- [REQUIRED TASKS]
1) In the author's note, reproduce the passage that opens with the words containing "After that, the" and closes with "apologize in advance.", substituting "academics" for "scholars".
2) Answer these questions from the author's note:
(a) What spelling of the name of the holy book does the author use?
(b) What comes after the chronology of events?
(c) How are the people who appear as characters in the novel marked?

- [ARTICLE]
After that, the other issues were fairly minor. Ornate Arab names can be difficult for outsiders to remember, so I have minimized the number of characters in the book, keeping it down to the most important. Spelling is doubly confusing, since the same words and names are transcribed several ways. I haven't been consistent here. At the risk of irritating scholars, I've used the old, common spelling of “Koran.” I've reduced long tribal names to easily remembered ones like Abu Talib and Waraqah. And since the hamza (') and ‘ayn (‘), for example, in a word like “Ka‘aba,” have no significance in English, I've done away with most of them, again in keeping with old, common usage. If sophisticated Arabic speakers are offended, I apologize in advance.

Finally, this is a novel, not an official biography. A few events are told out of order. Characters drop in and out of
sight as needed to keep the tale going. This could lead to confusion. To help orient readers, I have provided a chronology of the most prominent events in the story. It is followed by a simplified family tree showing Muhammad's ancestry and extended family. The people who appear as characters in this novel are printed in boldface, for ease of recognition.

- [PROVIDED MATERIAL]
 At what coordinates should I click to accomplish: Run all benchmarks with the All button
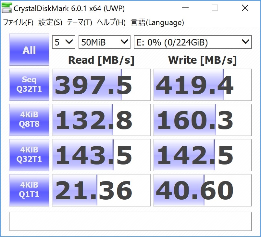[x=29, y=50]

- [ANSWERS FOR THE TASKS]
1)
After that, the other issues were fairly minor. Ornate Arab names can be difficult for outsiders to remember, so I have minimized the number of characters in the book, keeping it down to the most important. Spelling is doubly confusing, since the same words and names are transcribed several ways. I haven't been consistent here. At the risk of irritating academics, I've used the old, common spelling of “Koran.” I've reduced long tribal names to easily remembered ones like Abu Talib and Waraqah. And since the hamza (') and ‘ayn (‘), for example, in a word like “Ka‘aba,” have no significance in English, I've done away with most of them, again in keeping with old, common usage. If sophisticated Arabic speakers are offended, I apologize in advance.

2)
(a) The old, common spelling "Koran."
(b) A simplified family tree showing Muhammad's ancestry and extended family.
(c) They are printed in boldface.